Mark maintains that software companies give bugs in their existing software a low priority, while developing new features for the next version is considered critically important. As a result, quality suffers. He trots out this Bill Gates quote as a prime example:

There are no significant bugs in our released software that any significant number of users want fixed... The reason we come up with new versions is not to fix bugs. It's absolutely not. It's the stupidest reason to buy a new version I ever heard... And so, in no sense, is stability a reason to move to a new version. It's never a reason.

It's hard to argue with the logic. Customers will pay for new features. But customers will never pay companies to fix bugs in their software. Unscrupulous software companies can exploit this by fixing bugs in the next version, which just so happens to be jam packed full of exciting new features that will induce customers to upgrade.

Unlike Mark, I'm not so worried about bugs. All software has bugs, and if you accrue enough of them, your users will eventually revolt. Yes, the financial incentives for fixing bugs are weak, but the market seems to work properly when faced with buggy software.

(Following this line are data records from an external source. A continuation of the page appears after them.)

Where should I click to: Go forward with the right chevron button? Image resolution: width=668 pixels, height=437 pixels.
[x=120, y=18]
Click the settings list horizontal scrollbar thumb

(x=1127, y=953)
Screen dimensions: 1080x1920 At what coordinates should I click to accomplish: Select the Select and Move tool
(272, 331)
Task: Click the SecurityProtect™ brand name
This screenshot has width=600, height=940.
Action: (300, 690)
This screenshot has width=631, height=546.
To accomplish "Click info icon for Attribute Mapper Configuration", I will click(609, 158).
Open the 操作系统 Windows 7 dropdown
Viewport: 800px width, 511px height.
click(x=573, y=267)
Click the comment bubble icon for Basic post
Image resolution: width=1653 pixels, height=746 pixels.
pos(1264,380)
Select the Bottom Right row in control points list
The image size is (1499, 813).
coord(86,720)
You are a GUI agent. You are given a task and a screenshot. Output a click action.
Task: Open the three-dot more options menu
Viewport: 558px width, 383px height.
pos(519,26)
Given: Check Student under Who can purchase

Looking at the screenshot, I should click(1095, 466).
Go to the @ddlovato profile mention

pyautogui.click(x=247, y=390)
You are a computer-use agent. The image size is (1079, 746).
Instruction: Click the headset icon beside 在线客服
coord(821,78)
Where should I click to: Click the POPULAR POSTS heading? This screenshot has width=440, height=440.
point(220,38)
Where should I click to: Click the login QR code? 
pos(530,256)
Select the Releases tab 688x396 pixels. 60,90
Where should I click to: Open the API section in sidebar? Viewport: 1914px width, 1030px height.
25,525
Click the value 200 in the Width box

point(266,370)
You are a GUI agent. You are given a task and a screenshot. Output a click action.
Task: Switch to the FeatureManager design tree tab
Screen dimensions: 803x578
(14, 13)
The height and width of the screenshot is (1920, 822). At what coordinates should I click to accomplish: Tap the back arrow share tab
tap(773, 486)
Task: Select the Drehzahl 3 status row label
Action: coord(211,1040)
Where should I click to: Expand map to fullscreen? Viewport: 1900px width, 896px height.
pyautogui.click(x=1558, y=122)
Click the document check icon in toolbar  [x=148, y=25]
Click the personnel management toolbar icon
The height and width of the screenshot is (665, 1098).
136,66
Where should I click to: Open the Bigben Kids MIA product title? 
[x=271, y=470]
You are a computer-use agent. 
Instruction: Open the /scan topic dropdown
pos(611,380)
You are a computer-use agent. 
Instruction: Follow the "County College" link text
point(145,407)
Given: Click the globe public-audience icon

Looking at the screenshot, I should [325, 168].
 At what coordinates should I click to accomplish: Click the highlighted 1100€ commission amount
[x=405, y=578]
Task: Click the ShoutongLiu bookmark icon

A much deeper concern, for me, is the subtle, creeping feature-itis that destroys my favorite software. It's the worst kind of affliction-- a degenerative disease that sets in over time. As I've regrettably discovered in many, many years of using software, adding more features rarely results in better software. The commercial software market, insofar as it forces vendors to engage in bullet point product feature one-upsmanship, could be actively harming the very users it is trying to satisfy.

And the worst part, the absolute worst part, is that customers are complicit in the disease, too. Customers ask for those new features. And customers will use the dreaded "feature matrix" as a basis for comparing what applications they'll buy. Little do they know that they're slowly killing the very software that they love.

Today, as I was starting up WinAmp, I was blasted by this upgrade dialog.

Do I care about any of these new features? No, not really. Album art sounds interesting, but the rest are completely useless to me. I don't have to upgrade, of course, and there's nothing forcing me to upgrade. Yet. My concern here isn't for myself, however. It's for WinAmp. For every new all-singing, all-dancing feature, WinAmp becomes progressively slower, even larger, and more complicated. Add enough well-intentioned "features", and eventually WinAmp will destroy itself.

Sometimes, I wonder if the current commercial software model is doomed. The neverending feature treadmill it puts us on almost always results in extinction. Either the application eventually becomes so bloated and ineffective that smaller, nimbler competitors replace it, or the application slowly implodes under its own weight. In either case, nothing is truly fixed; the cycle starts anew. Something always has to give in the current model. Precious few commercial software packages are still around after 10 years, and most of the ones that are feel like dinosaurs.

Perhaps we should stop blindly measuring software as a bundle of features, as some kind of endless, digital all-you-can eat buffet. Instead, we could measure software by results-- how productive or effective it makes us at whatever task we're doing. Of course, measuring productivity and results is hard, whereas counting bullets on a giant feature matrix is brainlessly easy. Maybe that's exactly the kind of cop-out that got us where we are today.